Why do you want to be a entrepreneur in the first place?
- Change the world
- Create something awesome
- Make lots of money and IPO
- Be the boss
If you answered 3 or 4, to be honest, you probably shouldn't be running a startup. In any successful startup it is crucial to have an idea that is visionary. This idea must really have the potential to change the way people think about a certain task. It has to address significant significant pain points, or it has to create a new value proposition that wasn't there before. If you think along the lines of choice 1 or 2, you're most likely thinking of an idea that hasn't been thought of before, or which is so differentiable from an existing product, that it's success would catalyze an exponential growth of the current market. If you think along the lines of decision 3 and 4, then you'll probably be thinking of a way to augment or improve upon existing services.
The latter thought process is a fatal mistake. Why? There is a saying out there that goes something like, "Don't build a faster horse, invent a car". Prior to the invention of the automobile, people would have thought you were crazy if you proposed the idea of an automobile. "Why? Horses are fine right now, and they are, much, much cheaper", and so on and so forth.
Two reasons why making a faster horse is a bad idea.
1. Your product is more indefensible
The end users might cosy up to an old idea much easier, but the idea itself exists already. There is probably also a market leader for the product. It will take them almost no time to take their superior resources and experience in this field to crush you. Adjectives like ('faster, more widgets, better ui') are features and not new products. Corporations can throw money and time at features in order to drive you out of the market. Time and money, coincidentally are exactly what entrepreneurs don't have.
2 Startup is not equal to a small business
Yes, startups are smaller in size, like small businesses. They also typically have to deal with all of the things small businesses have to resolve , such as hiring, business plans and etc. The key differentiator between a startup and a small business is growth potential and speed. Startups are extremely volatile, high-risk ventures which flame out in a spectacular fashion most of the time.
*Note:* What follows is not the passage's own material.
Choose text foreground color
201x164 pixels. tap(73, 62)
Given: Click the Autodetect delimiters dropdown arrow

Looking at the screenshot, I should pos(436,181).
Small businesses aim to be sustainable and move down the growth curve at a sensible, natural pace. There are advantages to both. Small businesses are much more stable, whereas startups, though dangerous, promise the possibility of changing the world as well as gaining recognition and wealth. If you only have a faster horse, then you can't honestly expect to experience meteoritic growth, and therefor, you probably won't be convincing any investors or partners to invest/work in your startup. (Although the same analogy might work perfectly for someone looking to found a regular small business)
Therefor, when just starting up, don't be afraid to reach for the stars. Dream big, and be confident in yourself. After you've written down what you want your startup to eventually be, then prepare to roll up your sleeves and enter the trenches.